Exercise brief: Print the stored records again without any change, from the line with "This screenshot has height=724, width=2576." up to and including the line with "arrow-to-checkbox is located".

*** Opening Source material ***

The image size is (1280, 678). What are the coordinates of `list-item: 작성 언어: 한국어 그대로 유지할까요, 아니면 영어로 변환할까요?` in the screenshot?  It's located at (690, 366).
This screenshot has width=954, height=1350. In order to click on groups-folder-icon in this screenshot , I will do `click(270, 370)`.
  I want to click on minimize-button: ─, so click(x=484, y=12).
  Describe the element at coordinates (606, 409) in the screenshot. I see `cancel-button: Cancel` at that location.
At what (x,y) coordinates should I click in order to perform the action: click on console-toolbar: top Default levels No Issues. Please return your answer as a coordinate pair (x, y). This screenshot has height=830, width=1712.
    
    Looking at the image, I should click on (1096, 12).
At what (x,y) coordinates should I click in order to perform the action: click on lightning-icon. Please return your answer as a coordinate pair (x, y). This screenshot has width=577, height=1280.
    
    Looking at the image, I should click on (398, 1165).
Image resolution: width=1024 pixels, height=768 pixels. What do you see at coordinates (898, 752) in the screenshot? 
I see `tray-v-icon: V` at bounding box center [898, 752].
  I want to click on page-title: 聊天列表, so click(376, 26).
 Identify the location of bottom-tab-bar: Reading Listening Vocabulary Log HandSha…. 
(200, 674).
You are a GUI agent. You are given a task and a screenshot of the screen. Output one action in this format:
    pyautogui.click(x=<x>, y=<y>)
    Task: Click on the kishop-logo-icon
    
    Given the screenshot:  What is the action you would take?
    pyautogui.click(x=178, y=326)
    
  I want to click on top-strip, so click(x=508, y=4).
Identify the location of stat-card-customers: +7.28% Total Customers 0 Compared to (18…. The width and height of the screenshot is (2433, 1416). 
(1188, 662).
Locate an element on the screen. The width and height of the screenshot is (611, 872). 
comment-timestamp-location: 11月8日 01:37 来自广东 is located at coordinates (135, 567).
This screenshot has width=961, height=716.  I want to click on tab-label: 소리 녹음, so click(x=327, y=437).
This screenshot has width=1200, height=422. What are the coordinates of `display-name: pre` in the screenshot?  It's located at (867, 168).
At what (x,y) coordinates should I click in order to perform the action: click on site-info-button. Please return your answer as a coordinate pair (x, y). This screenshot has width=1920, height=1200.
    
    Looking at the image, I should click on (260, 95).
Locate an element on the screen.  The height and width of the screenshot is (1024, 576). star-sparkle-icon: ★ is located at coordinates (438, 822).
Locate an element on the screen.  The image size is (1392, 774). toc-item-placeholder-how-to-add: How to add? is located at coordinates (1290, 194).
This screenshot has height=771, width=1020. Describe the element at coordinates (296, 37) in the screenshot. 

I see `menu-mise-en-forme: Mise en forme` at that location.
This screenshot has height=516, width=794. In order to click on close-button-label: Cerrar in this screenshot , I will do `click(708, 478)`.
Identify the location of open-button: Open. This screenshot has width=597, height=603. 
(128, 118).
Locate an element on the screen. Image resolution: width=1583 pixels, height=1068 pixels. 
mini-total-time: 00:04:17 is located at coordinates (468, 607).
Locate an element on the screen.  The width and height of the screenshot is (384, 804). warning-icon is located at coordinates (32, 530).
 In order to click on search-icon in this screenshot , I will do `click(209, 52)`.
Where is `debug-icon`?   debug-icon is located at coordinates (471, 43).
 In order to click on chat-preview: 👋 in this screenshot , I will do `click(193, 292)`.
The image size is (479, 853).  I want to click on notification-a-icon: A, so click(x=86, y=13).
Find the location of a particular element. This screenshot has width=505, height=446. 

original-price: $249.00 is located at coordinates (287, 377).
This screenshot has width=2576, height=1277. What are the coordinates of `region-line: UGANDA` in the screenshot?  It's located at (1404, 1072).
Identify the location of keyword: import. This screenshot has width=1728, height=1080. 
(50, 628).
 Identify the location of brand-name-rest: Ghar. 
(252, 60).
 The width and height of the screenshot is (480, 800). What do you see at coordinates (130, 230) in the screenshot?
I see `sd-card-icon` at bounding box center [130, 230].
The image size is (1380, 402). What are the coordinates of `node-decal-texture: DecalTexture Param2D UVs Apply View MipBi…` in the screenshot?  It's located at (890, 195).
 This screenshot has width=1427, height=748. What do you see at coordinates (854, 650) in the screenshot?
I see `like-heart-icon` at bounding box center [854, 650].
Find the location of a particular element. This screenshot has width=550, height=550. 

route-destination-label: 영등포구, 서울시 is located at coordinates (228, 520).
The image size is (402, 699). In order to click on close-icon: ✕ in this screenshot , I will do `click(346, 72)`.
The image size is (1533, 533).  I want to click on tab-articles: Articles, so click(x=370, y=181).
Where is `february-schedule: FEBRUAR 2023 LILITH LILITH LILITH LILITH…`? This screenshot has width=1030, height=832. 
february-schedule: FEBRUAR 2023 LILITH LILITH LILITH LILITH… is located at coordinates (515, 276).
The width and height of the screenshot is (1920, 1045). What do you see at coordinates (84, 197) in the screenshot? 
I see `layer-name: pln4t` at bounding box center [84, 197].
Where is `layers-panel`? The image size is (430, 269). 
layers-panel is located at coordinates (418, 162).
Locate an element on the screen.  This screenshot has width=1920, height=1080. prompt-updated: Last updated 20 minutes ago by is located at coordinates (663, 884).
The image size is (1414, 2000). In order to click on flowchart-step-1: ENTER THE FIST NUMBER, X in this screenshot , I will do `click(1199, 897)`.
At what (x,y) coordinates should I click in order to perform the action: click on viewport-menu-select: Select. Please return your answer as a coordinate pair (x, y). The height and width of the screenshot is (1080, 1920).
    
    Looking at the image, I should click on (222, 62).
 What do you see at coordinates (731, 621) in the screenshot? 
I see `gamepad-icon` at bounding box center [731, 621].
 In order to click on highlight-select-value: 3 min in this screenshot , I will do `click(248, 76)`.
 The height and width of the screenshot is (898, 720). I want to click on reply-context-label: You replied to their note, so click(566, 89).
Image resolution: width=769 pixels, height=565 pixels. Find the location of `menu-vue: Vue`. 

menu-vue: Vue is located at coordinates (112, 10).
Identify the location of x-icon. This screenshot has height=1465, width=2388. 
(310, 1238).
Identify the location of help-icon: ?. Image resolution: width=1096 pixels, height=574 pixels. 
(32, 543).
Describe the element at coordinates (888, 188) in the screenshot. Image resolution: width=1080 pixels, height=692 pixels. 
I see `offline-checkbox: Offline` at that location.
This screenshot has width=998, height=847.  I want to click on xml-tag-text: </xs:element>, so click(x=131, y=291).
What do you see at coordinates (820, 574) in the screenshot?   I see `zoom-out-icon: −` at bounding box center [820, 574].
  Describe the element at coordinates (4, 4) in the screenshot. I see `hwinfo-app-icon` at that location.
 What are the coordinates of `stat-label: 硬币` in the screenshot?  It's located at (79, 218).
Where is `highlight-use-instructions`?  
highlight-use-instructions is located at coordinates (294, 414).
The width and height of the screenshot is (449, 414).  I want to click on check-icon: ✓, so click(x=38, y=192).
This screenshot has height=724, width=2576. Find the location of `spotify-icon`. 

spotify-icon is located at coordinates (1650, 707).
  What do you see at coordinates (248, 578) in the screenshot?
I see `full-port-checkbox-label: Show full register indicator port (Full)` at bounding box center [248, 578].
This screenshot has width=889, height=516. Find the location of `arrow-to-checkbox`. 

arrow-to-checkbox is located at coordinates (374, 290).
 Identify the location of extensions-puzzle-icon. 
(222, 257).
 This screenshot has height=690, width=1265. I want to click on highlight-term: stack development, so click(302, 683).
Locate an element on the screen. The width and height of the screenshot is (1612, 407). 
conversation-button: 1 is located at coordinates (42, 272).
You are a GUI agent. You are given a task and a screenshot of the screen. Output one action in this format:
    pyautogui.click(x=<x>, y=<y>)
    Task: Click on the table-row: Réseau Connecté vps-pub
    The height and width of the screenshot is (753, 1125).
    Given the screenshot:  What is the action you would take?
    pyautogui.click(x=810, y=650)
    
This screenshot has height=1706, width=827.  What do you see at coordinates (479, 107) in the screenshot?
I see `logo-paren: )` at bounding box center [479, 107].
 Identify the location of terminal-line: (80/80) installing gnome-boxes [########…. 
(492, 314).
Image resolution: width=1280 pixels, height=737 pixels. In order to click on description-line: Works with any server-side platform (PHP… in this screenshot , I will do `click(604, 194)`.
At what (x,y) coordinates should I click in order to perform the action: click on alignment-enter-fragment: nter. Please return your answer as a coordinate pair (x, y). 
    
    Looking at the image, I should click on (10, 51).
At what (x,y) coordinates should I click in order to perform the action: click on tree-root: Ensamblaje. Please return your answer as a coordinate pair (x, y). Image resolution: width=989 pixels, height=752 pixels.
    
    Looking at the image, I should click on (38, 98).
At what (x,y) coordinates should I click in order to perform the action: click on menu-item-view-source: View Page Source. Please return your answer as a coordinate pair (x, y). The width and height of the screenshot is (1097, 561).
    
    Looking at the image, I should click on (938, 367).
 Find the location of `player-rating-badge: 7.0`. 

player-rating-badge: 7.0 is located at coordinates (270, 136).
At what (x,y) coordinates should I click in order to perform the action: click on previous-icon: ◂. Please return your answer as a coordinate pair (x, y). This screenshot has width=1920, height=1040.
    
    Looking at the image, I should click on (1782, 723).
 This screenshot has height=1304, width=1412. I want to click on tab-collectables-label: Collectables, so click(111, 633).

*** Closing Source material ***

Reply:
This screenshot has height=724, width=2576. Find the location of `spotify-icon`. 

spotify-icon is located at coordinates (1650, 707).
  What do you see at coordinates (248, 578) in the screenshot?
I see `full-port-checkbox-label: Show full register indicator port (Full)` at bounding box center [248, 578].
This screenshot has width=889, height=516. Find the location of `arrow-to-checkbox`. 

arrow-to-checkbox is located at coordinates (374, 290).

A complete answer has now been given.